--- Start DATA FOR PROCESSING ---

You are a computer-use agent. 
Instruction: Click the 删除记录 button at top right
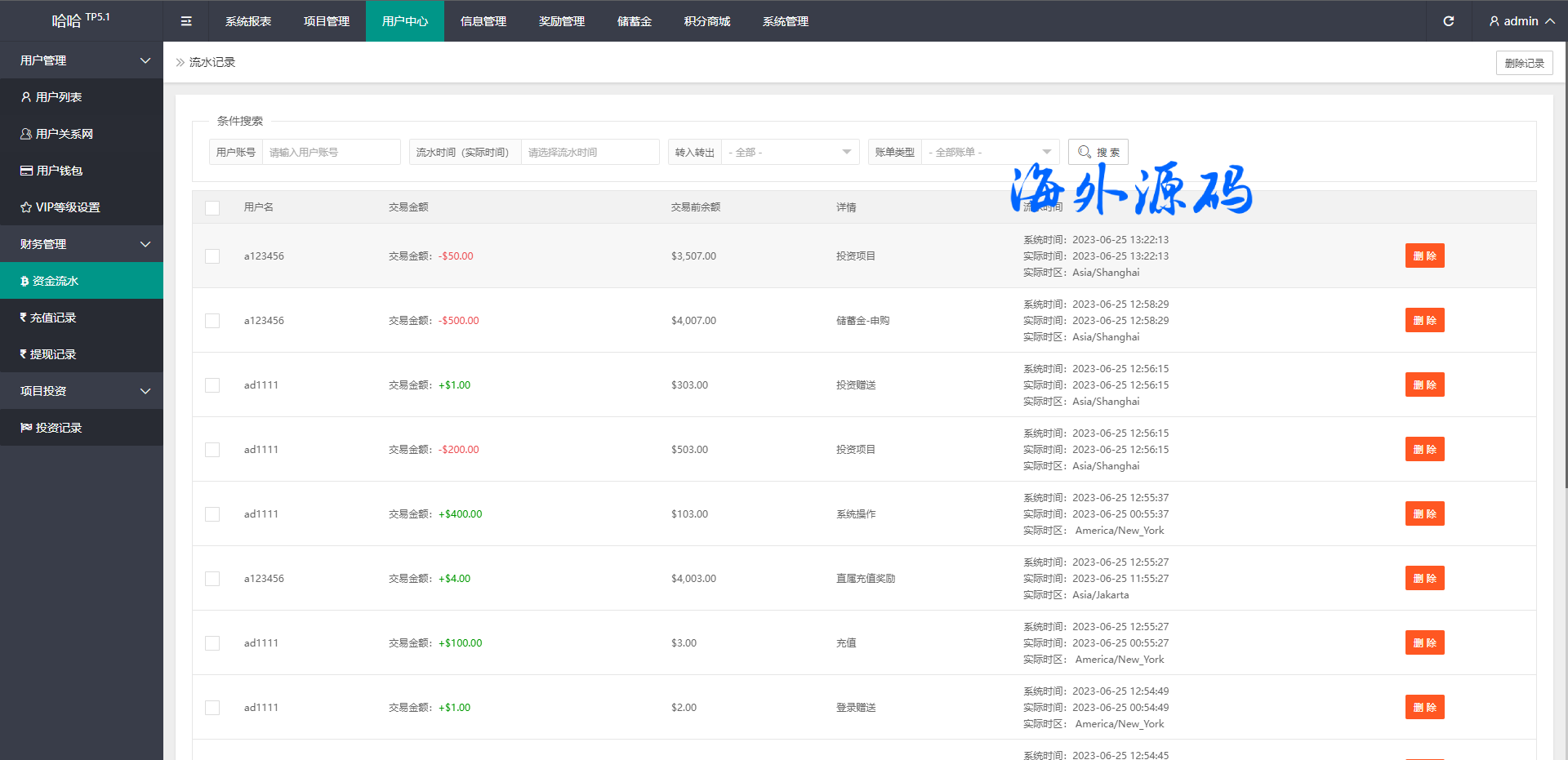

--- End DATA FOR PROCESSING ---
--- Start DATA FOR PROCESSING ---

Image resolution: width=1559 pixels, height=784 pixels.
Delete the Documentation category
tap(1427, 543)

--- End DATA FOR PROCESSING ---

Collect each line of the entries that contains the word "category".

Delete the Documentation category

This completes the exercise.